LeMoult: He did. He boasted about the commitment that Massachusetts has made, about being one of the first states to set a goal of reducing carbon emissions to 80 percent below 1990 levels by 2050. He talked about the state's efforts to get energy from clean sources, including hydropower, and the current effort to build an offshore wind farm.
Howard: Did he make any requests in front of this committee that he was testifying before?
LeMoult: He asked for more federal support for resiliency efforts. He pointed out that too often, he said, that's only really available to us after a disaster happens. He asked for strong federal leadership on climate change.
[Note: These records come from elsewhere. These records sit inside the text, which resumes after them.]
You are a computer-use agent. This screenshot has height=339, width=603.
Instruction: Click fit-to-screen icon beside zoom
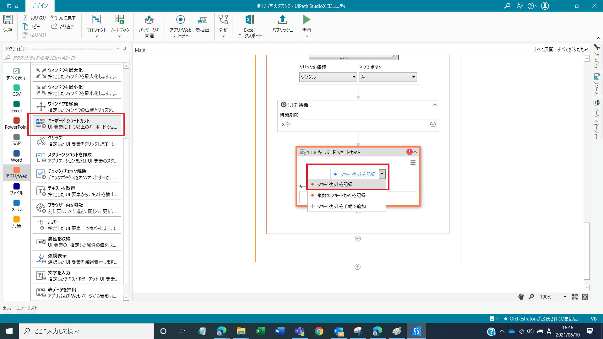click(x=575, y=297)
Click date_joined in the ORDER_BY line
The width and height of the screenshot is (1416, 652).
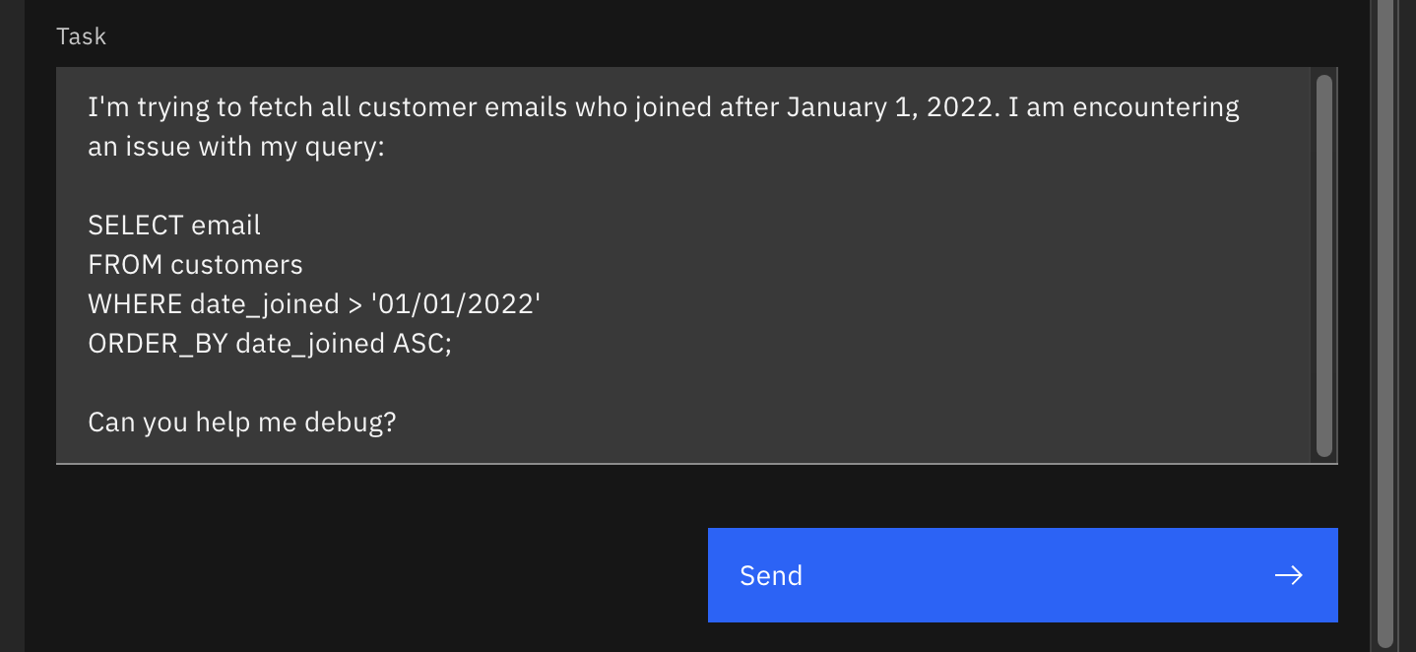[x=309, y=344]
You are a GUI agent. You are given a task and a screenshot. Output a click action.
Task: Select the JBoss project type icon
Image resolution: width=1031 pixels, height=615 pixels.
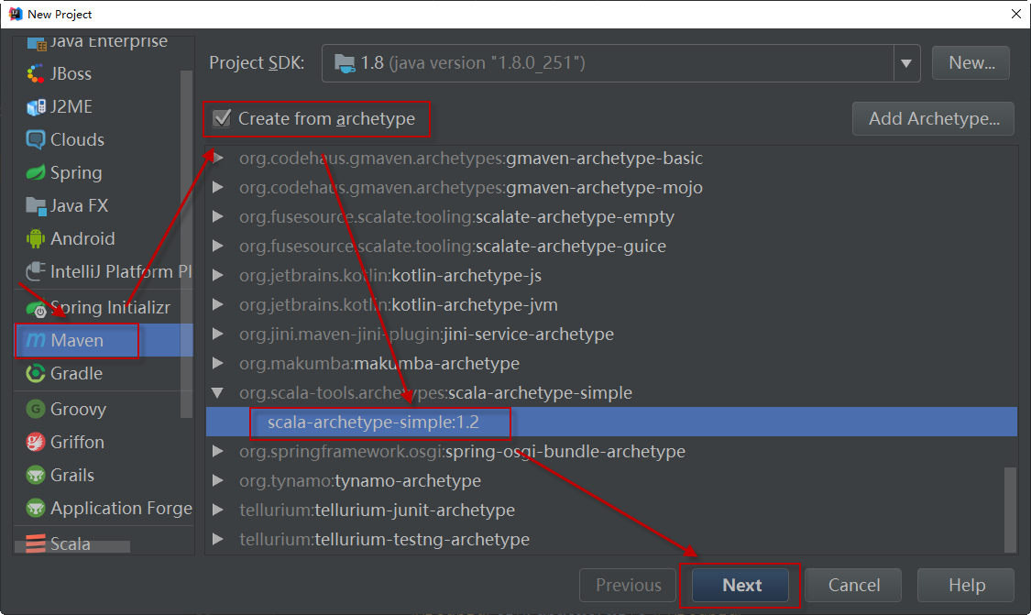click(36, 74)
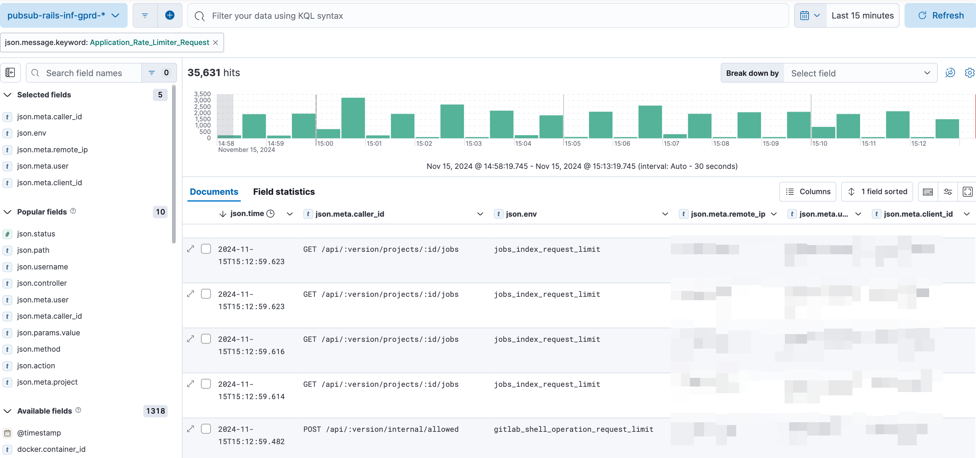Open the display options sliders icon

(x=948, y=192)
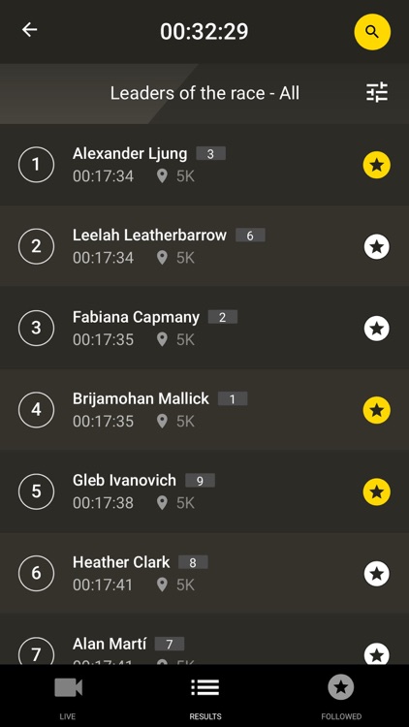Switch to the Live tab
This screenshot has height=727, width=409.
68,695
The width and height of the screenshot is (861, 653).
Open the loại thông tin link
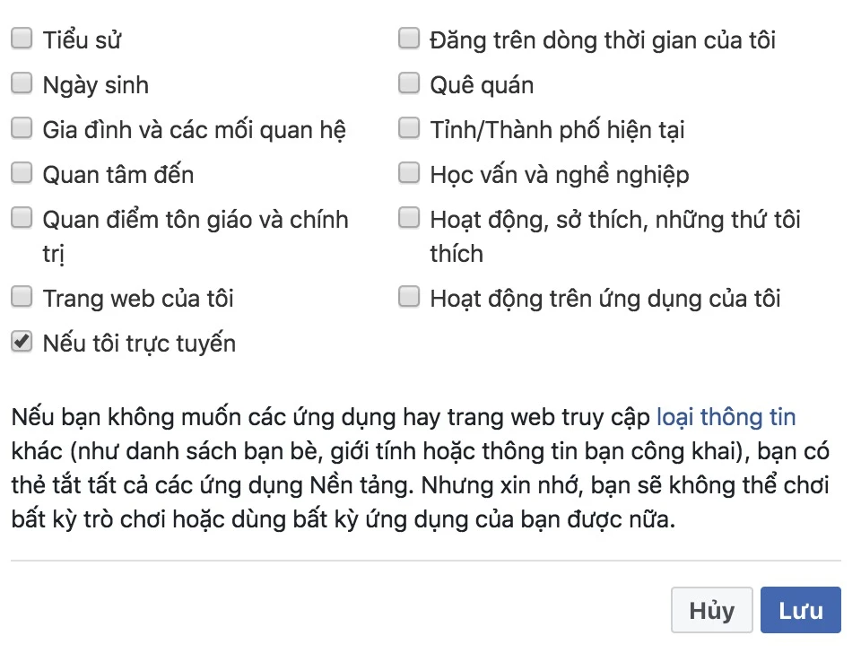726,417
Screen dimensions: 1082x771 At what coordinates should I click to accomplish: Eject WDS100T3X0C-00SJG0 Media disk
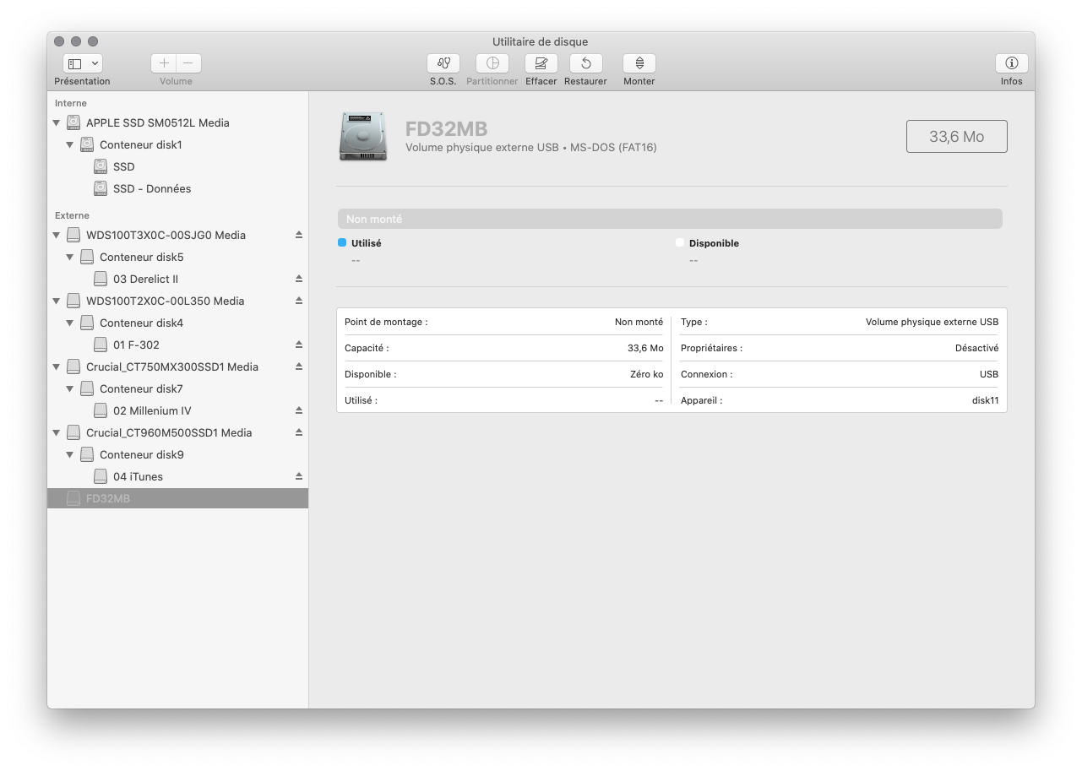point(299,235)
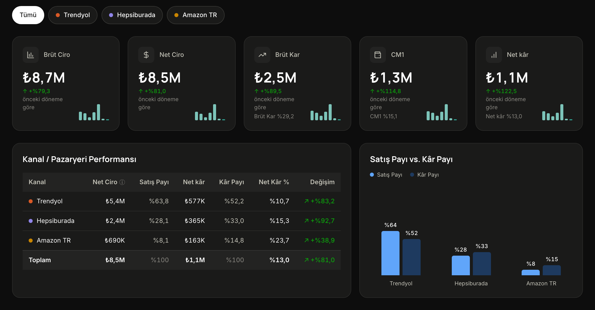This screenshot has height=310, width=595.
Task: Click the sparkline chart in Net kâr card
Action: 557,112
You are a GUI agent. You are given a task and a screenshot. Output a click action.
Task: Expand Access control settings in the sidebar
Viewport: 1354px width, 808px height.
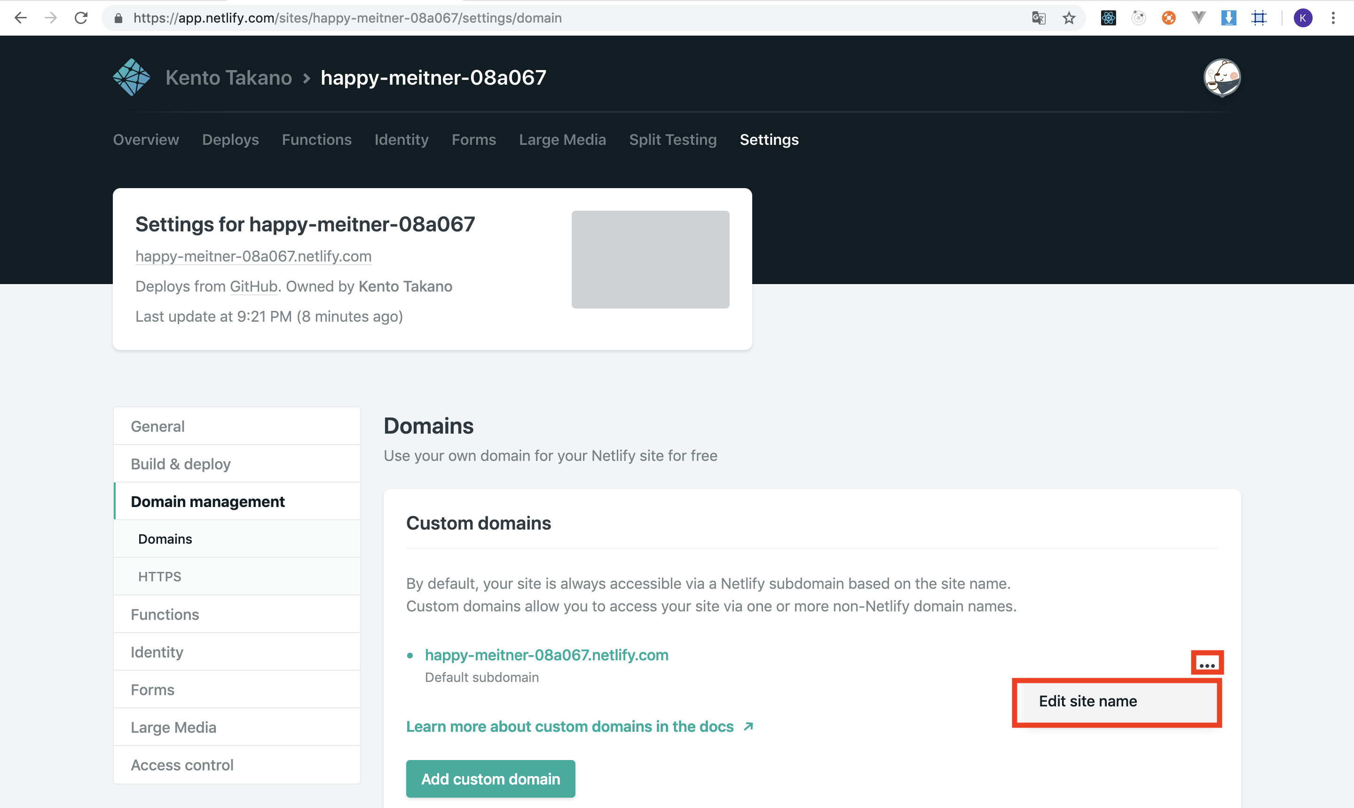(x=182, y=765)
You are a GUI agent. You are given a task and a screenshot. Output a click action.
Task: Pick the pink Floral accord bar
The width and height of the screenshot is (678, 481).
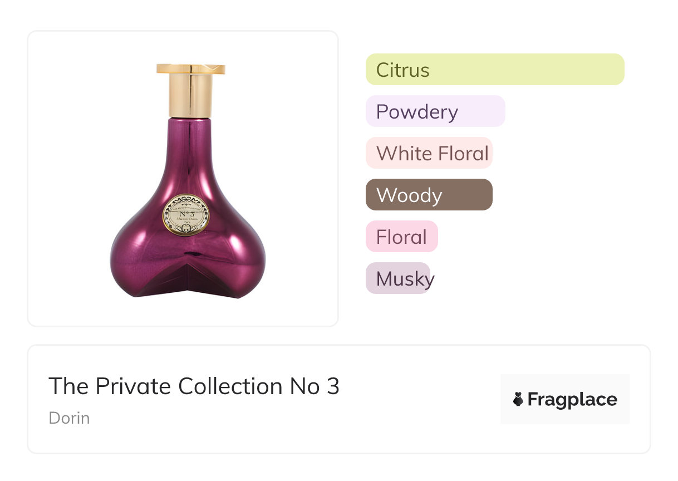401,237
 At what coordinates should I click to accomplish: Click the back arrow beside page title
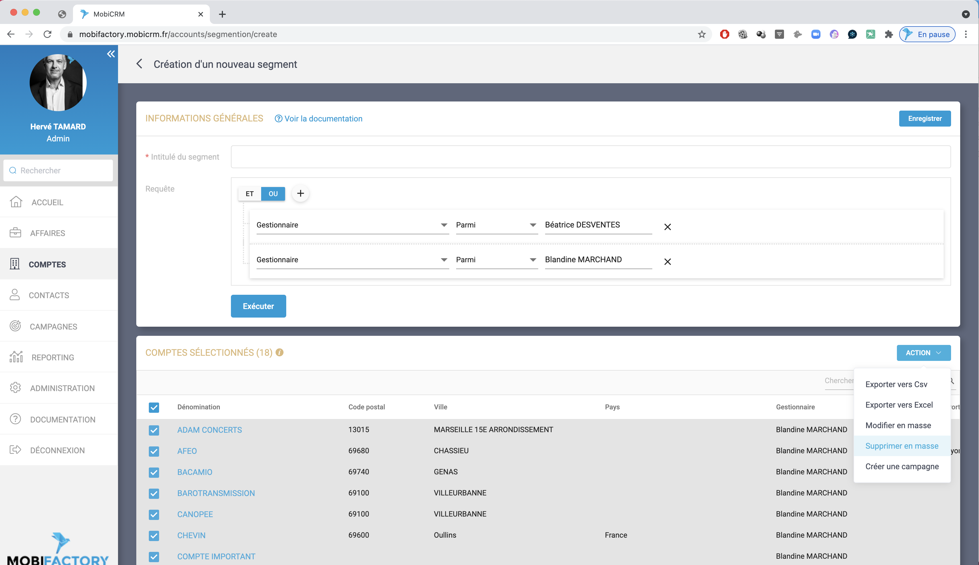coord(139,64)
He wanted more investment in research on emissions reductions and adaptation. Also, he wants to incorporate climate risk and resilience in future federal spending, and in planning.
Howard: How did they react to all those requests?
LeMoult: The reaction really came down partisan lines. Democrats were very supportive of what they were hearing from Baker, but he did get some pushback from his fellow Republicans — Republican Congressman Tom McClintock of California, especially. He talked about an editorial in yesterday's Wall Street Journal that used a failed wind turbine project in Falmouth, Mass., as sort of a cautionary tale about the Democrats so-called “Green New Deal,” which focuses on clean energy infrastructure.
McClintock said, “A small town went deeply into debt to finance them. The townspeople couldn't bear the noise, the constant flickering light as 400-foot windmills turned ... Property values plunged 20 percent ... And I wonder how that squares with the bright picture that you painted.” Baker responded that the Falmouth project was well-intentioned, but it failed because they didn't make the right decisions about siting those wind turbines, saying, “Sometimes when something doesn't go the way it should go, everybody blames the concept. Well, sometimes we just screw up the way we actually implement it.” He said the state is being far more cautious in its current effort to site offshore wind.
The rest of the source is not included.